Porter presented a series of case studies to support locum delegates’ learning, including discussion on managing convergence issues.
She advised that when recommending exercises, “you want people to use two pens rather than just one,” explaining that two pens better support patients’ understanding of fusion.
Many symptoms associated with binocular vision – such as double vision, blurred vision, headaches, or words appearing to move – can suggest either a refractive need or a convergence problem, she noted.
“I’m just listening – what are they having difficulties with?” Porter said.

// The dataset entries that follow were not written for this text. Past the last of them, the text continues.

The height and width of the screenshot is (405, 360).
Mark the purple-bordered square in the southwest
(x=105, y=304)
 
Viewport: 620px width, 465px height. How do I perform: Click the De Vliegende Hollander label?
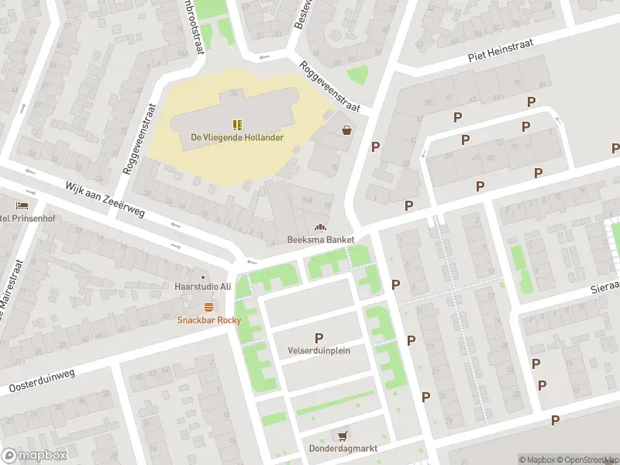click(237, 138)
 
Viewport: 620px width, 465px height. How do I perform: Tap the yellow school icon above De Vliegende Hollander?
click(237, 124)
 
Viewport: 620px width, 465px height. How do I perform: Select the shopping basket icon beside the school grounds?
click(346, 130)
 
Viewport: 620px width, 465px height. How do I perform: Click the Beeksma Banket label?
click(320, 239)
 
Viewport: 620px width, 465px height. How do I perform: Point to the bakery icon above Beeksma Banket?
click(319, 227)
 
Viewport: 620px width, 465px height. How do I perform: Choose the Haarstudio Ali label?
click(203, 287)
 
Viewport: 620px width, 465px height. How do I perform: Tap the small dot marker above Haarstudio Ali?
click(203, 276)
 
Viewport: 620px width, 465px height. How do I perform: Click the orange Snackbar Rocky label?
click(209, 320)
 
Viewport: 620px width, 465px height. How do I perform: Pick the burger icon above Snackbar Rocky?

Reflecting on her own early career, Porter said that when she graduated the only available method for checking children’s vision involved letter matching.
What had not been recognised at the time, she shared, was that a child’s visual performance is influenced by surrounding detail, not just letter size. “It is much easier to read one single letter on its own than when something is squashed around it,” Porter said.
For children aged one to 12, she advised using 1% cyclopentolate. “Those children have so much focus and ability. If you use the weaker strength, you are not going to relax over-accommodation and you will not get the full prescription,” she explained.
“Relaxing their accommodation helps turn their eyes out and keep them straight,” she explained.